*** Opening of Data provided ***
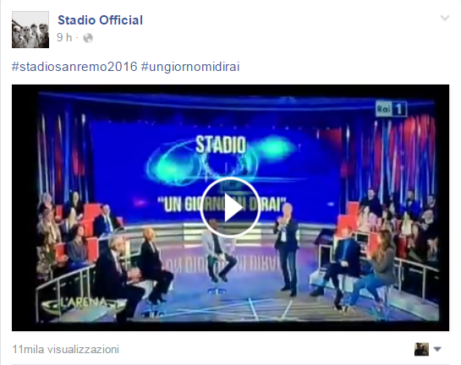Click the 11mila visualizzazioni view count

[66, 349]
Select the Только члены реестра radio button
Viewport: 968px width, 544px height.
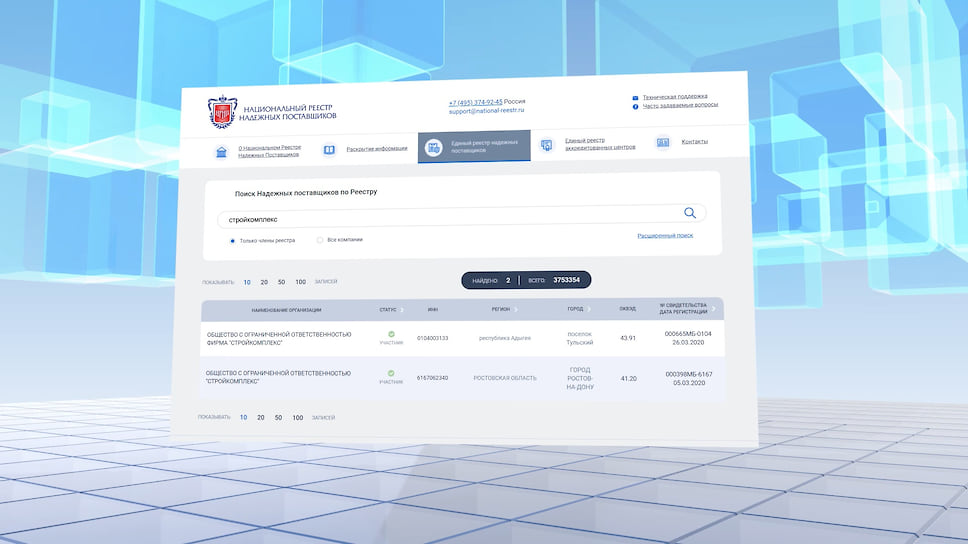(232, 240)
*** Close of Data provided ***
Leaving out every picture, copy exactly the lines from the one that contains "Select the Только члены реестра radio button" through the end of the entries above.

Select the Только члены реестра radio button
Viewport: 968px width, 544px height.
(232, 240)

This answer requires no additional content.